Task material:
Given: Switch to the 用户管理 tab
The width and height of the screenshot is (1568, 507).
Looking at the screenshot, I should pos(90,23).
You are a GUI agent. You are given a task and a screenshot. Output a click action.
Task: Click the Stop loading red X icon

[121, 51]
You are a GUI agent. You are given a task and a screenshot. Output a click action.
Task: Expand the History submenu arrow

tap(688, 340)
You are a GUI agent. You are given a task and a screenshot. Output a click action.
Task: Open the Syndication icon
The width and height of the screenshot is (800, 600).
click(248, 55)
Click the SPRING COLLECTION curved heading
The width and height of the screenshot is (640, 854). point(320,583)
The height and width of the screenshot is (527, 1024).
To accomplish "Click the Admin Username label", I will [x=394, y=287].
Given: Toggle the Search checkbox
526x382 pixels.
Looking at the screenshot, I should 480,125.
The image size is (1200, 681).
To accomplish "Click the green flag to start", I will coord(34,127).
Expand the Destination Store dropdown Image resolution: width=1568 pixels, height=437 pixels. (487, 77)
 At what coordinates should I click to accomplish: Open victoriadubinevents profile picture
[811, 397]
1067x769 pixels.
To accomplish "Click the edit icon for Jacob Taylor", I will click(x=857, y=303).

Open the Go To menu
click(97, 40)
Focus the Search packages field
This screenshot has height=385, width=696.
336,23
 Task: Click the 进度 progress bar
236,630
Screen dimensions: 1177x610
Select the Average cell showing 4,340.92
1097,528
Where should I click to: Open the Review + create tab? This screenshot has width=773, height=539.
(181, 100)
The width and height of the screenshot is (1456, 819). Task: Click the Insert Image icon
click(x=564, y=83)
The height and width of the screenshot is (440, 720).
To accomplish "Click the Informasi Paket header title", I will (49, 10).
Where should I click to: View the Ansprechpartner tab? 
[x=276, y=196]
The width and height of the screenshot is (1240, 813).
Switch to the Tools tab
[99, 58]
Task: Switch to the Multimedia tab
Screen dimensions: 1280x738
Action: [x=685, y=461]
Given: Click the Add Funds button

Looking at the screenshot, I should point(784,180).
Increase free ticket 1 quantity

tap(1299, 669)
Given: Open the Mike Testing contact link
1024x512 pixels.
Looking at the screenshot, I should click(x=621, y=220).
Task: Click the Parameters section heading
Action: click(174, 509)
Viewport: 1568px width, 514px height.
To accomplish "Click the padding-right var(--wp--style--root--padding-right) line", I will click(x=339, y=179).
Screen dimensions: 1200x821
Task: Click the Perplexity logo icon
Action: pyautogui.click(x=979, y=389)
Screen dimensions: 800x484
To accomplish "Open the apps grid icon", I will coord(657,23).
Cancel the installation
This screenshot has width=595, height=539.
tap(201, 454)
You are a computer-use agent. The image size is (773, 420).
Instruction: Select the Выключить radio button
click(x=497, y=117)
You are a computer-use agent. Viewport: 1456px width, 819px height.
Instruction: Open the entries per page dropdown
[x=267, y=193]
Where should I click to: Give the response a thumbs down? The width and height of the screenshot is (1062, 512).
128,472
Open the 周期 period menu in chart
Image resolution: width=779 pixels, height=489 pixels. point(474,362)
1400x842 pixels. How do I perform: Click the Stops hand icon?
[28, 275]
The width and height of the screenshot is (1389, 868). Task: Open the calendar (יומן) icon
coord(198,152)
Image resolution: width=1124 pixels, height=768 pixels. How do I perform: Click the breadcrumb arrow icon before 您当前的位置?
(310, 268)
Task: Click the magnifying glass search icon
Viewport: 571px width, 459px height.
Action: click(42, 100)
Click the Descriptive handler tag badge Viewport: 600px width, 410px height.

Objective:
Please transcribe all of the rows above exactly, line for line.

Task answer:
Given: Switch to the 用户管理 tab
The width and height of the screenshot is (1568, 507).
Looking at the screenshot, I should pos(90,23).
You are a GUI agent. You are given a task and a screenshot. Output a click action.
Task: Click the Stop loading red X icon

[121, 51]
You are a GUI agent. You are given a task and a screenshot. Output a click action.
Task: Expand the History submenu arrow

tap(688, 340)
You are a GUI agent. You are given a task and a screenshot. Output a click action.
Task: Open the Syndication icon
The width and height of the screenshot is (800, 600).
click(248, 55)
Click the SPRING COLLECTION curved heading
The width and height of the screenshot is (640, 854). point(320,583)
The height and width of the screenshot is (527, 1024).
To accomplish "Click the Admin Username label", I will [x=394, y=287].
Given: Toggle the Search checkbox
526x382 pixels.
Looking at the screenshot, I should 480,125.
The image size is (1200, 681).
To accomplish "Click the green flag to start", I will coord(34,127).
Expand the Destination Store dropdown Image resolution: width=1568 pixels, height=437 pixels. (487, 77)
 At what coordinates should I click to accomplish: Open victoriadubinevents profile picture
[811, 397]
1067x769 pixels.
To accomplish "Click the edit icon for Jacob Taylor", I will click(x=857, y=303).

Open the Go To menu
click(97, 40)
Focus the Search packages field
This screenshot has height=385, width=696.
336,23
 Task: Click the 进度 progress bar
236,630
Screen dimensions: 1177x610
Select the Average cell showing 4,340.92
1097,528
Where should I click to: Open the Review + create tab? This screenshot has width=773, height=539.
(181, 100)
The width and height of the screenshot is (1456, 819). Task: Click the Insert Image icon
click(x=564, y=83)
The height and width of the screenshot is (440, 720).
To accomplish "Click the Informasi Paket header title", I will (49, 10).
Where should I click to: View the Ansprechpartner tab? 
[x=276, y=196]
The width and height of the screenshot is (1240, 813).
Switch to the Tools tab
[99, 58]
Task: Switch to the Multimedia tab
Screen dimensions: 1280x738
Action: [x=685, y=461]
Given: Click the Add Funds button

Looking at the screenshot, I should point(784,180).
Increase free ticket 1 quantity

tap(1299, 669)
Given: Open the Mike Testing contact link
1024x512 pixels.
Looking at the screenshot, I should click(x=621, y=220).
Task: Click the Parameters section heading
Action: click(174, 509)
Viewport: 1568px width, 514px height.
To accomplish "Click the padding-right var(--wp--style--root--padding-right) line", I will click(x=339, y=179).
Screen dimensions: 1200x821
Task: Click the Perplexity logo icon
Action: pyautogui.click(x=979, y=389)
Screen dimensions: 800x484
To accomplish "Open the apps grid icon", I will coord(657,23).
Cancel the installation
This screenshot has width=595, height=539.
tap(201, 454)
You are a computer-use agent. The image size is (773, 420).
Instruction: Select the Выключить radio button
click(x=497, y=117)
You are a computer-use agent. Viewport: 1456px width, 819px height.
Instruction: Open the entries per page dropdown
[x=267, y=193]
Where should I click to: Give the response a thumbs down? The width and height of the screenshot is (1062, 512).
128,472
Open the 周期 period menu in chart
Image resolution: width=779 pixels, height=489 pixels. point(474,362)
1400x842 pixels. How do I perform: Click the Stops hand icon?
[28, 275]
The width and height of the screenshot is (1389, 868). Task: Open the calendar (יומן) icon
coord(198,152)
Image resolution: width=1124 pixels, height=768 pixels. How do I perform: Click the breadcrumb arrow icon before 您当前的位置?
(310, 268)
Task: Click the magnifying glass search icon
Viewport: 571px width, 459px height.
Action: click(42, 100)
Click the Descriptive handler tag badge Viewport: 600px width, 410px height.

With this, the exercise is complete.